## What the task asks:
Every line of the listing that holds the word "Pick" should be returned.

## Data extract:
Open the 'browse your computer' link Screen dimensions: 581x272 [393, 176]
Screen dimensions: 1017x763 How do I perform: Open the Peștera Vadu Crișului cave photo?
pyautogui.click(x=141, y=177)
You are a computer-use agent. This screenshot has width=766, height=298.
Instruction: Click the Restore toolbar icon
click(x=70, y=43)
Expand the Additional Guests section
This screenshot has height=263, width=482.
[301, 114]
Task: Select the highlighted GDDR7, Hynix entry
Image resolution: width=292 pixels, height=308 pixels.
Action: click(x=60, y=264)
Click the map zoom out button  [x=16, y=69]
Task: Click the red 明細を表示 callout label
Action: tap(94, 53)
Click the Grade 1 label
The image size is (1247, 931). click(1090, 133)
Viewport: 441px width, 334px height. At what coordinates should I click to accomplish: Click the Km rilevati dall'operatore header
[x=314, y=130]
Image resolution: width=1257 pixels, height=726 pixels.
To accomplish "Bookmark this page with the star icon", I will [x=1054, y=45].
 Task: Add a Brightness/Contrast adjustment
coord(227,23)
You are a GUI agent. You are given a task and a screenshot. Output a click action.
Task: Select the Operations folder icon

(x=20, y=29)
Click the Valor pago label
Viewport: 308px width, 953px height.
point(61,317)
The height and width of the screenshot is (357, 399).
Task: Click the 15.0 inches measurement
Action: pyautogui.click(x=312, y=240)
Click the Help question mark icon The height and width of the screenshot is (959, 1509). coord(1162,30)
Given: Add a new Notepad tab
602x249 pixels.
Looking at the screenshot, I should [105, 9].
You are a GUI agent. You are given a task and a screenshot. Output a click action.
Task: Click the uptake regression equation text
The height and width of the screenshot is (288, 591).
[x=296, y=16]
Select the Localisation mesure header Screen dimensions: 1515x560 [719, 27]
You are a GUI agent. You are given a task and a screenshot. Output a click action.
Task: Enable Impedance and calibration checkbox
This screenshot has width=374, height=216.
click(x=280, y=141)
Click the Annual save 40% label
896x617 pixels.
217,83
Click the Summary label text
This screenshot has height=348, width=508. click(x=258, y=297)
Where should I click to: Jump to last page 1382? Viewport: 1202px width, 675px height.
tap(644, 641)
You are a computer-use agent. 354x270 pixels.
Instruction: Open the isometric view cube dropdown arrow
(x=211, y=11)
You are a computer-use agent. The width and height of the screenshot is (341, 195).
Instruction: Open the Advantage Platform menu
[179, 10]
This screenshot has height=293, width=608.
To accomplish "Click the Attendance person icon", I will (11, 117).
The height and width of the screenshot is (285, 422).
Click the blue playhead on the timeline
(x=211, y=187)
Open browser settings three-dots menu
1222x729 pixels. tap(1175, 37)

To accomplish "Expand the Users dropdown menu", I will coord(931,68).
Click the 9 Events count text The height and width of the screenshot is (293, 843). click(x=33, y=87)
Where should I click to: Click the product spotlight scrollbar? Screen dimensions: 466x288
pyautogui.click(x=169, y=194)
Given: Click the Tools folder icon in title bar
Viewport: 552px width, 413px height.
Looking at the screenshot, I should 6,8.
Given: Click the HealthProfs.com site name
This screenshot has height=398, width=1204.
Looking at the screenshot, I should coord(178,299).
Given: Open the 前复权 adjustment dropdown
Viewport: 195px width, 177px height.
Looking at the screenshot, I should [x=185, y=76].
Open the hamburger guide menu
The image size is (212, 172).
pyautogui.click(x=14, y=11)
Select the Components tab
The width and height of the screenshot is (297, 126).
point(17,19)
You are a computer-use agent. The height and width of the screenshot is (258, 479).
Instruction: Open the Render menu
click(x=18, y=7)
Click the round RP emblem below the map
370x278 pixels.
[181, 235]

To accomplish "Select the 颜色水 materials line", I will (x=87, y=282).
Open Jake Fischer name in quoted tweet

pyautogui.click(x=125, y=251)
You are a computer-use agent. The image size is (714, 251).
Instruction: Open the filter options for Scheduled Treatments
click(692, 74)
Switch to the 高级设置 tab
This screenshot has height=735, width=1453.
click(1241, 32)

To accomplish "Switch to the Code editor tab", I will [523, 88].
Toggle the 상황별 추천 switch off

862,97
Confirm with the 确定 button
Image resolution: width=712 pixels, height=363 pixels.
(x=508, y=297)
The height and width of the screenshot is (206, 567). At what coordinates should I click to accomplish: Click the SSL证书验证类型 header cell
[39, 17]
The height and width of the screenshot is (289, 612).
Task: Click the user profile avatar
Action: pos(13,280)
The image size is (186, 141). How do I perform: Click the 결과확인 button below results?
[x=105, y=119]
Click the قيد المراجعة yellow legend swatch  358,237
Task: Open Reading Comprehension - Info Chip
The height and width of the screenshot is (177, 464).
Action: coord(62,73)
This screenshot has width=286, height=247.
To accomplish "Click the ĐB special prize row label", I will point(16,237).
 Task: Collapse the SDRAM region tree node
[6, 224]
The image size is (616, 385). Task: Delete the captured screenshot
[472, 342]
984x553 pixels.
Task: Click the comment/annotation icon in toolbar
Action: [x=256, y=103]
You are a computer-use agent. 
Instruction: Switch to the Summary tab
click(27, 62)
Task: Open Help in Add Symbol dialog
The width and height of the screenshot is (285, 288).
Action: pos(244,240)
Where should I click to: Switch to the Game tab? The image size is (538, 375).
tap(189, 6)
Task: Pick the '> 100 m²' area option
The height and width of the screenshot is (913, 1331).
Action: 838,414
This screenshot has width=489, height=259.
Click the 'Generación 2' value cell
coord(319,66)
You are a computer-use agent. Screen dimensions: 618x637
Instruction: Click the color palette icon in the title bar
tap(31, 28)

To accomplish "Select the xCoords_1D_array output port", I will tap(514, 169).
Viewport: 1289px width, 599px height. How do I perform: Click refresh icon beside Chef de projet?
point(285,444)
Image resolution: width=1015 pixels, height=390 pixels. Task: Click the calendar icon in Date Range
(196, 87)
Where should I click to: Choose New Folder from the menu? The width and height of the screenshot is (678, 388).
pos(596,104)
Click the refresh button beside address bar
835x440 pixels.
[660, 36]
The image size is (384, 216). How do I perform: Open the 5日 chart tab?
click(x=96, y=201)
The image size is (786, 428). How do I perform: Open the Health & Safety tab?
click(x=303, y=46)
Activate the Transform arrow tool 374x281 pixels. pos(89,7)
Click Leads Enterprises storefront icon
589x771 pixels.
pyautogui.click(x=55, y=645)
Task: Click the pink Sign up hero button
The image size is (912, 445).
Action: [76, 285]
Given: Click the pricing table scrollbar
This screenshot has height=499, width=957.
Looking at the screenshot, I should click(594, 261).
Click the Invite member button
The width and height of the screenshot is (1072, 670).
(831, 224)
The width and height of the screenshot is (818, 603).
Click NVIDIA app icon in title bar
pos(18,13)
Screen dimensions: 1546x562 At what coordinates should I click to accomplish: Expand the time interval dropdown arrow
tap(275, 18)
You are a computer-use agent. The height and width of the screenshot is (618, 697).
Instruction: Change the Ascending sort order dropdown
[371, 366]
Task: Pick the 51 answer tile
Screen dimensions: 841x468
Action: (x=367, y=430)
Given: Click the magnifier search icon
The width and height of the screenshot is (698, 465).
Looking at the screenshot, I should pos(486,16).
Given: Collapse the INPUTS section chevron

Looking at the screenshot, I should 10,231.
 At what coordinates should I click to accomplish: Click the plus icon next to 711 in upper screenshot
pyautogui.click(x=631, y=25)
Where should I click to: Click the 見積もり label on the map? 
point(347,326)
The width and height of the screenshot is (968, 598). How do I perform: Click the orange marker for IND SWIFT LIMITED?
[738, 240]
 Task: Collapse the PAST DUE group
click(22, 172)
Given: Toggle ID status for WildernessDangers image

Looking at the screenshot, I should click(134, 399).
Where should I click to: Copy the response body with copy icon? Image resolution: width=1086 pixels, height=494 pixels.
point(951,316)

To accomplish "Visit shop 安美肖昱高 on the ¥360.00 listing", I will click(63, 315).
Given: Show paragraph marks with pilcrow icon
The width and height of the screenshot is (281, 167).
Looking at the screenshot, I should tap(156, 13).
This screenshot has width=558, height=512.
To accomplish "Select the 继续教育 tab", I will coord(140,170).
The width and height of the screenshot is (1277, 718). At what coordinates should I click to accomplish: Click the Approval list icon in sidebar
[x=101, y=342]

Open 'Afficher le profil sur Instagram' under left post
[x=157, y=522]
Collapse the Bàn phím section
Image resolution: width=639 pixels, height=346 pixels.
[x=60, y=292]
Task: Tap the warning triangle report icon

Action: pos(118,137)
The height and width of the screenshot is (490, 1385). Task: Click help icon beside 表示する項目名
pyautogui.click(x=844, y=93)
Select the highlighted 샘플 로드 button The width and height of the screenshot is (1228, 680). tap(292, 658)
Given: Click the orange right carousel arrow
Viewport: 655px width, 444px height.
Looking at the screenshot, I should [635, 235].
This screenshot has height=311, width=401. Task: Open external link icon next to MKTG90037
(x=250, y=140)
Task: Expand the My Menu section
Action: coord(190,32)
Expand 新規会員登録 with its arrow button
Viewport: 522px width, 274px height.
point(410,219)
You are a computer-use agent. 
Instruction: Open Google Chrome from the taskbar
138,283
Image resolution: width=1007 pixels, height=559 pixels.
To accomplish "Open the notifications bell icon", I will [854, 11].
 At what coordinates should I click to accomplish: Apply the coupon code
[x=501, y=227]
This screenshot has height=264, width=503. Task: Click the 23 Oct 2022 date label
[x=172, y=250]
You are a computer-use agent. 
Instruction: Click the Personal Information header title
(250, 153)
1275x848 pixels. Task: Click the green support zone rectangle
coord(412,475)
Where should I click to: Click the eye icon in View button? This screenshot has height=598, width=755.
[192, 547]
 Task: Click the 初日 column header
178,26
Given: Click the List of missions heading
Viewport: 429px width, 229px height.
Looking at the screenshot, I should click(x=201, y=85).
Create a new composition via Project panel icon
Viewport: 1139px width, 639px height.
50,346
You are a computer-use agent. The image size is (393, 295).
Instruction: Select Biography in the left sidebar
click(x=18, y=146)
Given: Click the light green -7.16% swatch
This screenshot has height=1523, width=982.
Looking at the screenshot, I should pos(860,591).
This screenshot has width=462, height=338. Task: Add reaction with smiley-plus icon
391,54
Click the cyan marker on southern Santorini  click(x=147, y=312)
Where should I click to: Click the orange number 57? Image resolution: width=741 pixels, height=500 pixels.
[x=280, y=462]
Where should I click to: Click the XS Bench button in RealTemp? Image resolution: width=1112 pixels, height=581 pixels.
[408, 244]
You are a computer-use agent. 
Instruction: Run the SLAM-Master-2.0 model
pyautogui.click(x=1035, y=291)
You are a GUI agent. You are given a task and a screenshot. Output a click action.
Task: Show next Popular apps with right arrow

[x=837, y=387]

## Completed exercise:
Task: Pick the '> 100 m²' area option
Task: Pick the 51 answer tile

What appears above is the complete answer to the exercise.